Lyon veut étendre à toutes les associations qu’elle soutient une règle déjà appliquée dans le sport. La Ville a annoncé le 17 septembre que la formation des cadres à la prévention et à la lutte contre les violences sexistes et sexuelles deviendrait une condition d’attribution des subventions municipales.
Le budget 2026 prévoit 75,5 millions d’euros de subventions aux partenaires associatifs, de l’éducation populaire à la petite enfance, en passant par la culture, le sport, l’emploi et la solidarité. La Ville n’a toutefois pas indiqué quelle part exacte de cette enveloppe entrera dans le nouveau dispositif.
Le dispositif existe déjà dans le sport. Depuis la saison 2024-2025, une association qui demande une subvention à la Direction des sports doit attester qu’au moins deux membres de ses équipes dirigeantes ou encadrantes ont suivi une sensibilisation aux violences sexistes et sexuelles. La même condition vaut pour certains créneaux et locaux sportifs municipaux. Près de 500 clubs et associations étaient concernés lors de l’adoption du dispositif, dont 180 bénéficiaient de subventions.
Dans le sport, la collectivité ne finance donc pas seulement une activité : elle attache à son soutien une obligation portant sur le fonctionnement de l’association elle-même. La condition est préalable à la demande de subvention. La Ville affirme aujourd’hui que 90 % des clubs qu’elle finance ont suivi la formation obligatoire.

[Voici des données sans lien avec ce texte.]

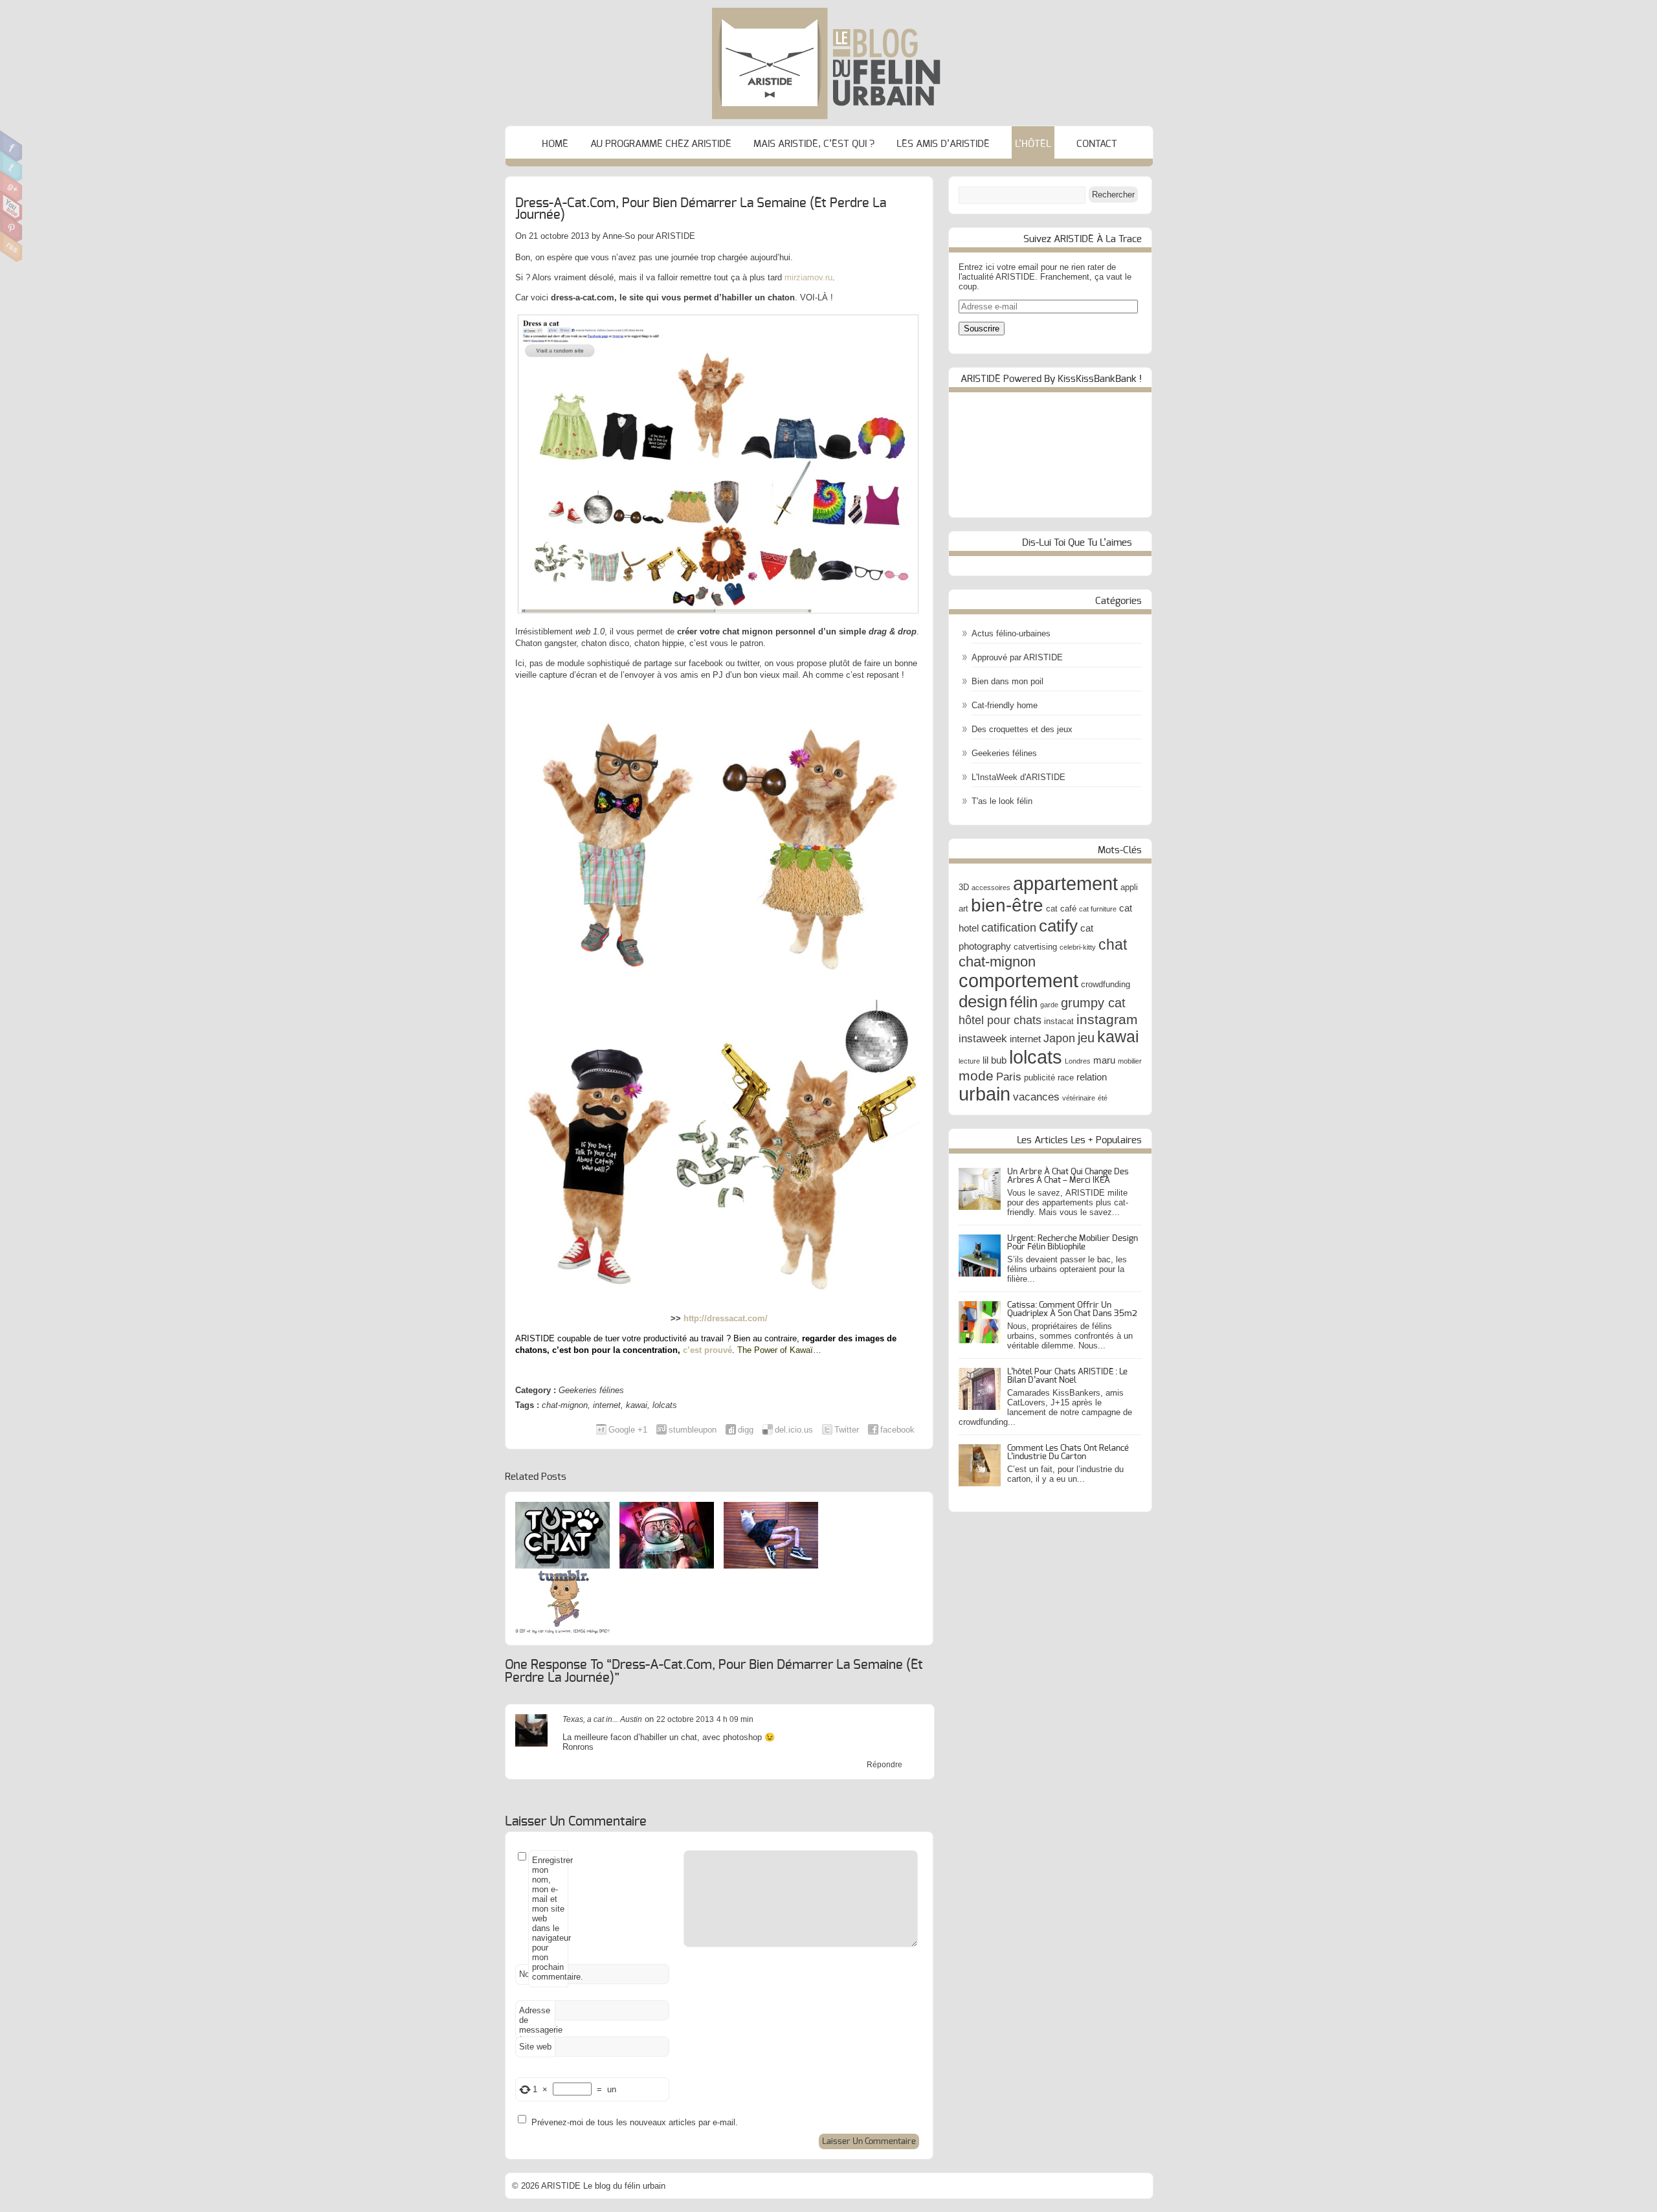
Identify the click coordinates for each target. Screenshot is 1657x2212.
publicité (1039, 1077)
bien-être (1007, 905)
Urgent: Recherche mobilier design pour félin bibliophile (1072, 1242)
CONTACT (1096, 144)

L’extension annoncée ferait de cette règle sportive un critère transversal de la politique associative lyonnaise. Mais les modalités générales ne sont pas encore publiées : la Ville n’indique ni la date d’entrée en vigueur, ni le nombre de responsables à former dans les autres secteurs, ni les formations qui seront reconnues. La procédure générale de demande de subvention consultée le 17 septembre détaille encore uniquement l’obligation applicable aux associations sportives.
Deux autres mesures ont été annoncées le même jour. Un fonds municipal doit financer des dépenses immédiates pour les victimes, par exemple un changement de serrure, une garde d’enfants, des nuits d’hôtel ou un déménagement. La Ville veut également augmenter son parc d’hébergement d’urgence, alors qu’elle met actuellement six appartements à disposition de l’association Le Mas pour accueillir des femmes victimes de violences, avec ou sans enfant. Ni le montant du fonds ni le nombre de logements supplémentaires ne sont encore précisés.
Ces annonces précèdent un plan municipal plus large, qui doit être élaboré avec les groupes politiques, les associations et les institutions partenaires puis soumis au conseil municipal d’ici l’été 2027. Pour les associations lyonnaises, reste une date décisive : celle de la première campagne de subventions où cette formation sera exigée.